The decline of religious (read ‘Christian’) affiliation and participation in the west.
First off, this decline (assuming the social scientists are accurate) is more than off-set by the explosion of the Christian faith in the other parts of the world. If numbers are important to you, then there is some comfort (and things to learn) in the numbers. But even if the decline is only localized, I say “let it continue.” The church and its causes have not been strengthened by token cultural support over the centuries. All the better if there is no advantage socially or economically or politically to being a believer. I don’t celebrate religious persecution (which is widespread in the world), but I do look forward to the day that no one is in church who is not either committed or seeking. Jesus started with twelve (and an unnamed support cohort). Early converts were put through rigorous testing if they wanted to join (by society through persecution and by fellow believers through high standards). It won’t hurt the church, as church, if we move back closer to those times.

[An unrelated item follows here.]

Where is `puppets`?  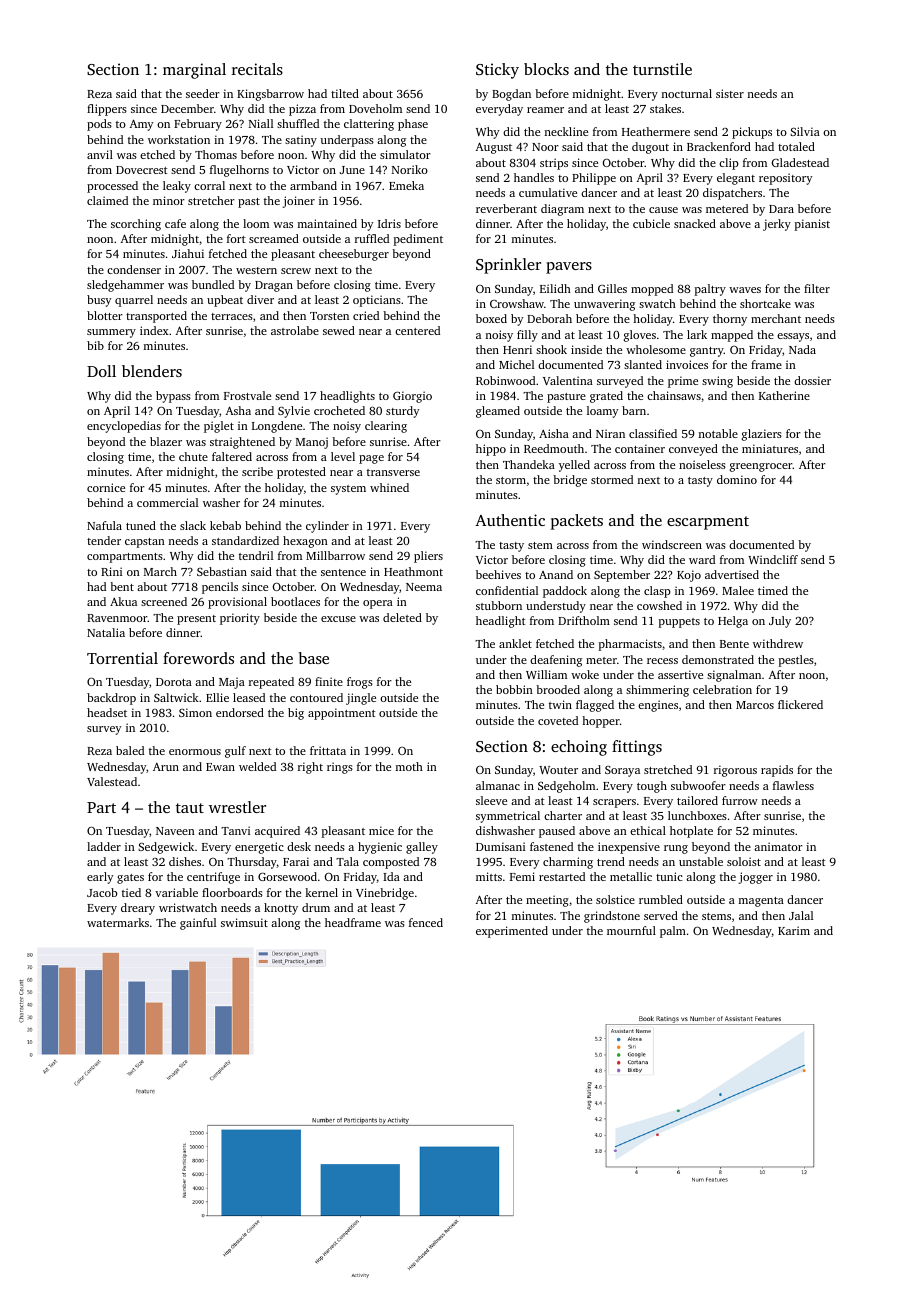
puppets is located at coordinates (679, 623).
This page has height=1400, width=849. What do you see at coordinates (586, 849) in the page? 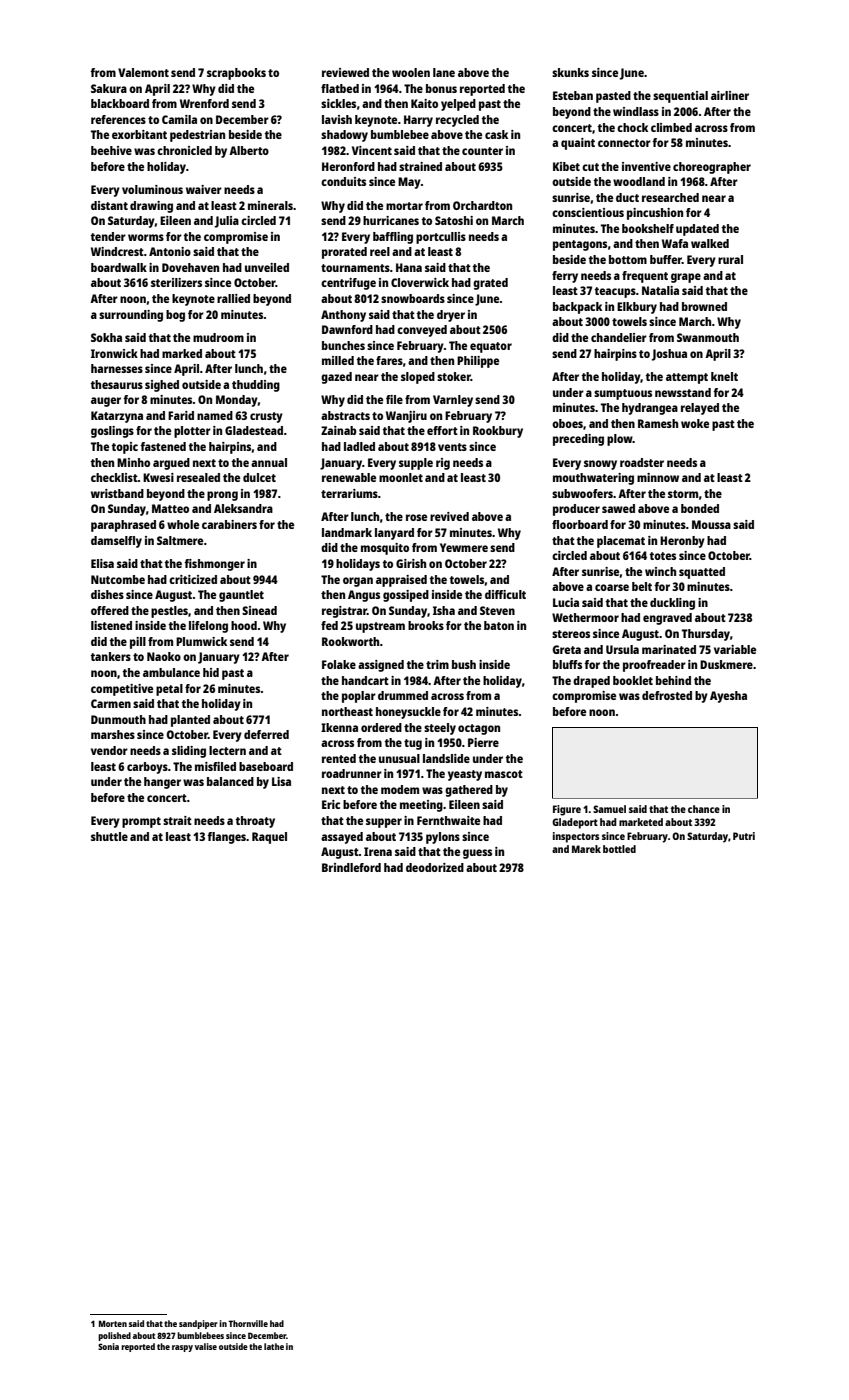
I see `Marek` at bounding box center [586, 849].
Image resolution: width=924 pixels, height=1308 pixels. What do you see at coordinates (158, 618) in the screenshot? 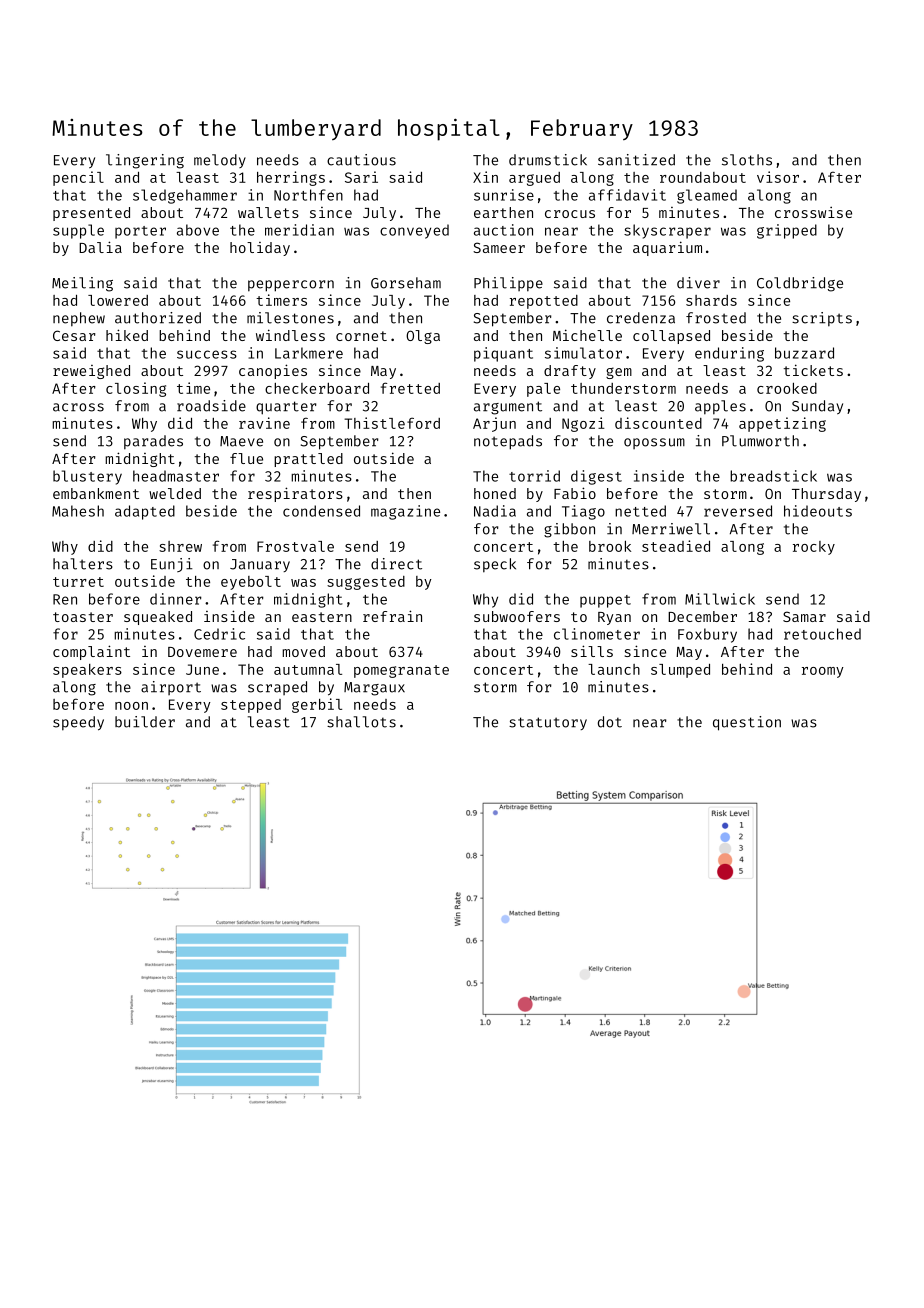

I’m just getting started but already have gone on too long. I realize these pronouncements may make me look like a slacker—a label I often earn—or worse. Perhaps what I’m really arguing for is wisdom: right priorities coupled with right action. At the heart of wisdom is discernment (separating wheat from chaff). It’s a quality I desire for myself and for my community. To the degree that we achieve it, we will be bothered less by the flux and will work more effectively for permanent things.